Sir William Pennyman (1607 – 22 August 1643) was an English landowner, soldier and politician.

He was the illegitimate son of William Pennyman (died 1628) a Clerk in Chancery and was educated at Christ Church, Oxford and Inner Temple. His father purchased a third of the Manor of Marske, Yorkshire, in present-day Redcar and Cleveland, in 1616. Pennyman later married Ann Atherton, granddaughter of John Atherton and Katherine Conyers and heiress to the remaining two thirds. His wife was also the granddaughter of Sir John Byron, whose daughter Ann married into the Atherton's.

He built Marske Hall in 1625. He acquired substantial wealth from alum mining on the Marske estate.

He was a supporter of King Charles I and served as a member of the Council of the North and as an officer of the Star Chamber. He was created a Baronet by Charles on 6 May 1628.

He served as High Sheriff of Yorkshire in 1635-1636 and later was Deputy Lieutenant of that county.

In 1638 he commanded the Langbaurgh Trained Band in the war against the Scots.

He was Member of Parliament for Richmond 1640–1642 in both the Short Parliament and Long Parliament but was barred from sitting in 1642.

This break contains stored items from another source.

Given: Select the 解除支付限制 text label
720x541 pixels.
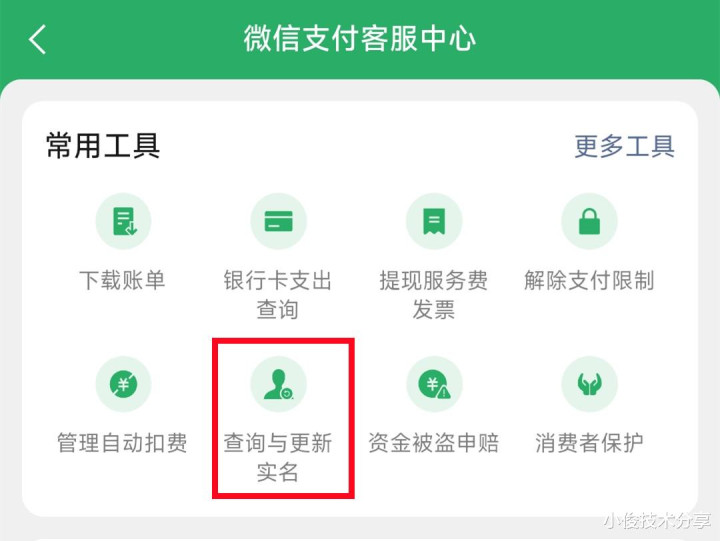Looking at the screenshot, I should click(589, 280).
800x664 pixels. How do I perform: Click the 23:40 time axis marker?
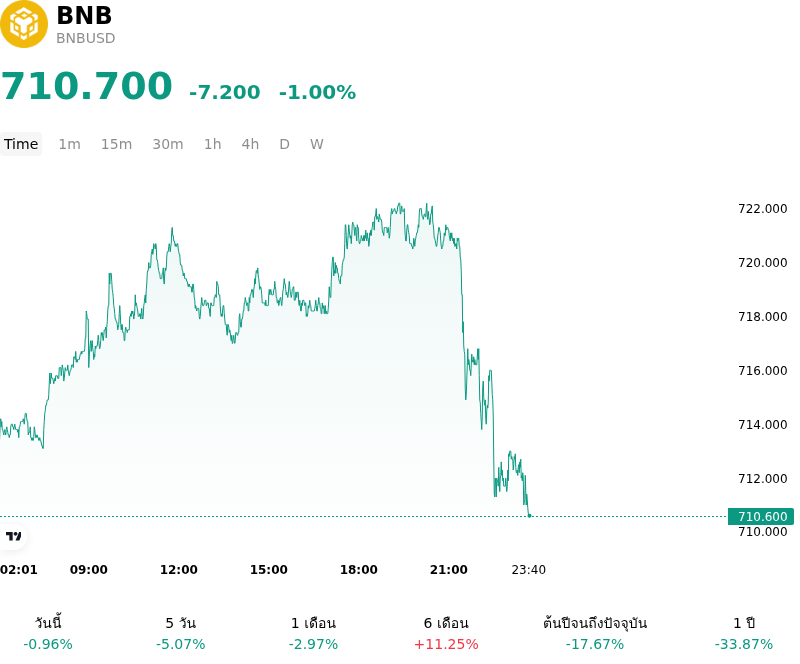pyautogui.click(x=529, y=570)
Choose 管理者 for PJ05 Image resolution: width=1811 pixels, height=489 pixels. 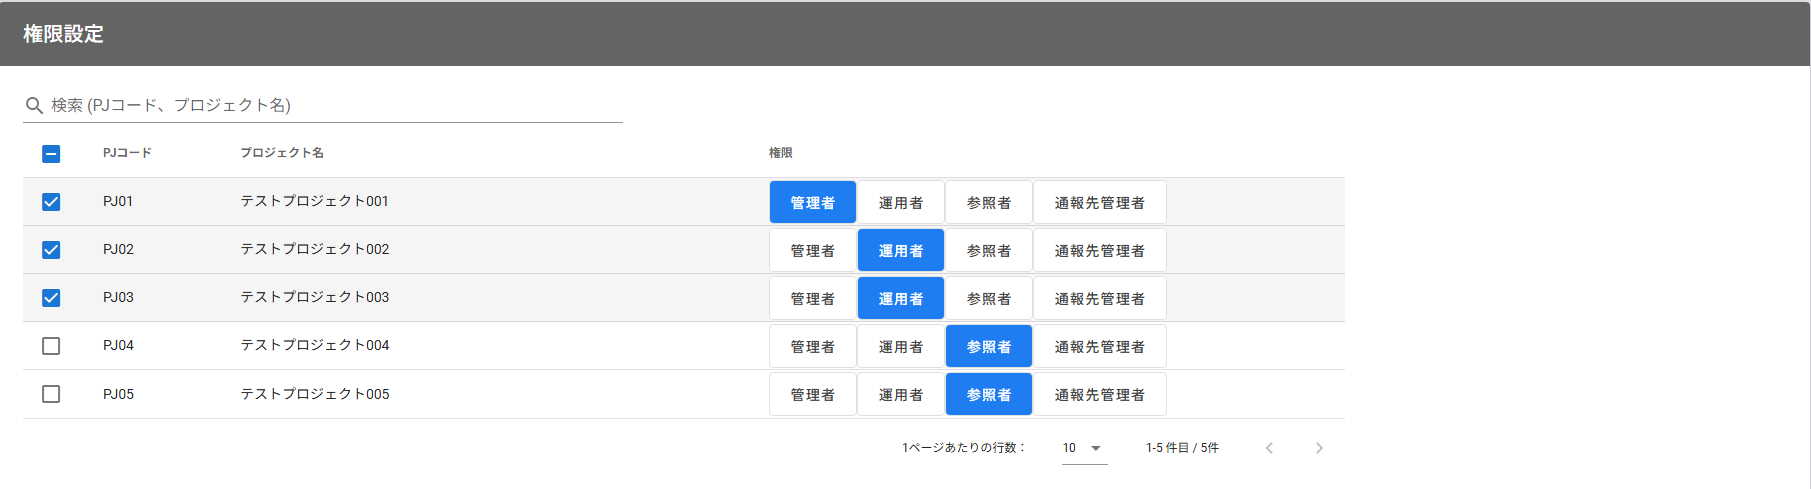tap(812, 395)
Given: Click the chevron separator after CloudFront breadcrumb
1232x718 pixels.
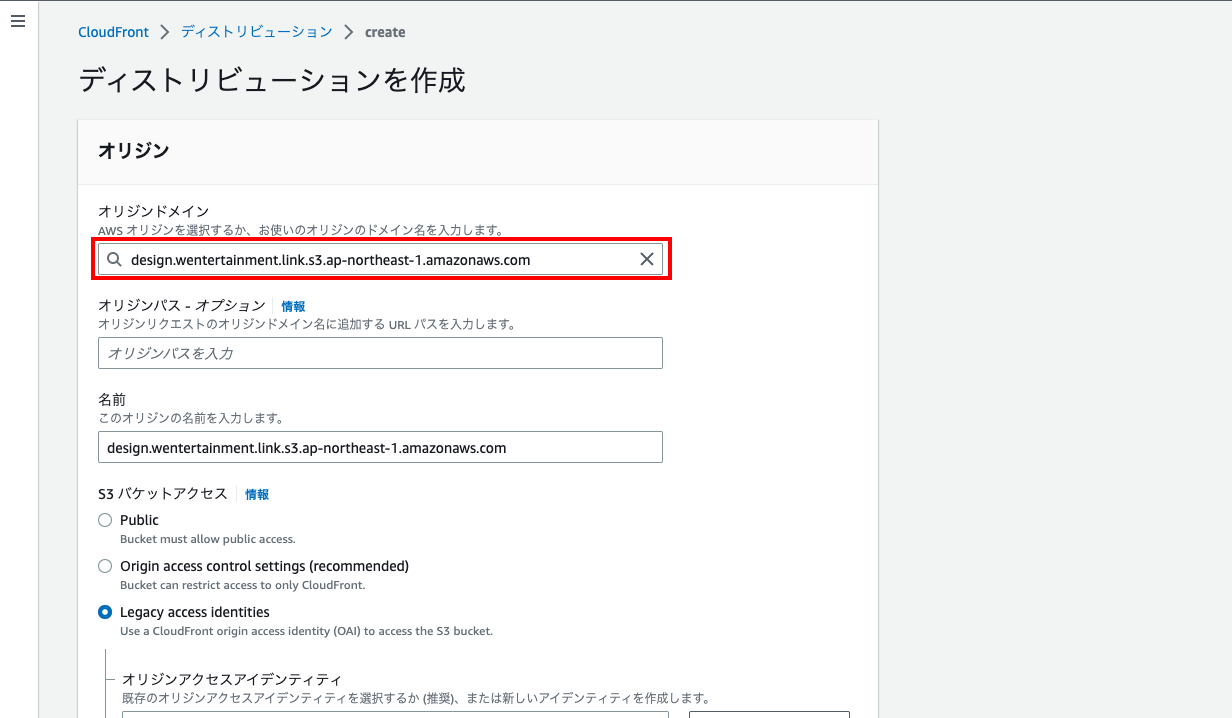Looking at the screenshot, I should coord(165,32).
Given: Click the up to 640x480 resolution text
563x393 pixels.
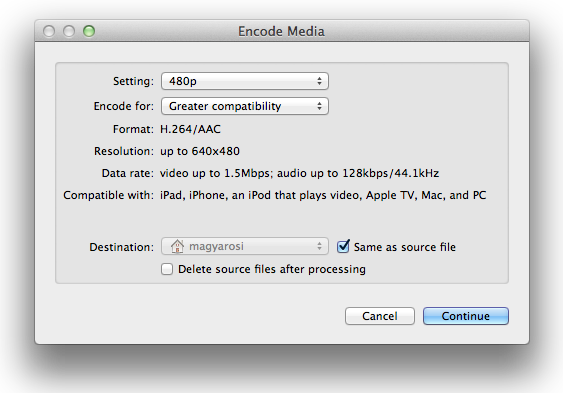Looking at the screenshot, I should (200, 151).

Pennyman was one of the witnesses called on to testify at the trial of Thomas Wentworth, 1st Earl of Strafford on the earl's conduct concerning the Yorkshire petition.

At the commencement of the English Civil War he again raised, together with his half-brother James, a regiment of which he served as Colonel, which he led for the King at the Battle of Nottingham and the Battle of Edgehill in 1642.

He was appointed by Charles as Governor of Oxford. He died at Oxford of the plague in 1643 and the manor passed to his half-brother James, who was made 1st Baronet Pennyman of Ormesby in 1664.